Quadruplex recognition and discrimination by dynamic combinatorial chemistry

DNA is presumed to exist largely as the Watson-Crick double helix in living cells. There is growing evidence to suggest that the folded structure of DNA is dynamic and that various alternative structural forms can exist. There is a four stranded form of DNA / a quadruplex helix called a G-quadruplex / that is known to form in certain G-rich sequences of DNA known to exist is many different places in our chromosomes. There is evidence to support that the formation of the quadruple helix can switch 'off' certain genes. This proposal aims to explore the possibility of generating small molecule ligands that can specifically recognise such quadruplexes by targeting loop structures that appear to be unique for each quadruplex. This might in the longer term lead to a new class of therapeutic agents that function by selectively targeting DNA secondary structures rather than proteins.

DNA sequence motifs with four or more stretches of Gs are predisposed to the formation of four stranded G-quadruplexes. Recent evidence points to the existence and function of such motifs in telomeres and also in gene promoters.
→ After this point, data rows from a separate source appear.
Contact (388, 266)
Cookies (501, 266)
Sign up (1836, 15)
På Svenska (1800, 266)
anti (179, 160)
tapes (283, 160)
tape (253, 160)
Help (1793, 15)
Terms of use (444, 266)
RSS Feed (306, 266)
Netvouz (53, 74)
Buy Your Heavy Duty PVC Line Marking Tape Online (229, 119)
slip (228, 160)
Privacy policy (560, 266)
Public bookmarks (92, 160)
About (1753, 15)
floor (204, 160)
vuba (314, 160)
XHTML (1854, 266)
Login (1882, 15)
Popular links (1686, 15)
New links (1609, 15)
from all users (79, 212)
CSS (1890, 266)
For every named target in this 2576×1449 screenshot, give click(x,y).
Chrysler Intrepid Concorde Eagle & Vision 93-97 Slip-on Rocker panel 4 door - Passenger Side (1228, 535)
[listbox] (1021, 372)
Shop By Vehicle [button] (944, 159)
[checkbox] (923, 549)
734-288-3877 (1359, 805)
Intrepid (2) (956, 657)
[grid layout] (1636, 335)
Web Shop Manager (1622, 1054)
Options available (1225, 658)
A number of quadruplex forming sequences have been reported in the promoters of genes, leading to the hypothesis that quadruplex formation in gene promoters is mechanistically linked to the regulation of expression of that gene. Small molecule ligands have been reported that bind to and therefore stabilise the quadruplex folded form of DNA. The focus of this proposal is to exploit the structural differences (loop size, loop sequences, strand polarity) between quadruplexes for developing original ligands specific for a given quadruplex by targeting its loops. We will employ a fragment-based approach that exploits the power of dynamic covalent chemistry (DCC) to identify fragments that recognise specifically each loop of the quadruplex. Highly specific ligands will be obtained by combining the selected loop-recognising building blocks to a quadruplex DNA binding platform. The proposal will expand on dynamic covalent methodology, provide fundamental insights into quadruplex recognition and generate new classes of quadruplex-specific ligands that will serve as valuable tools for biology.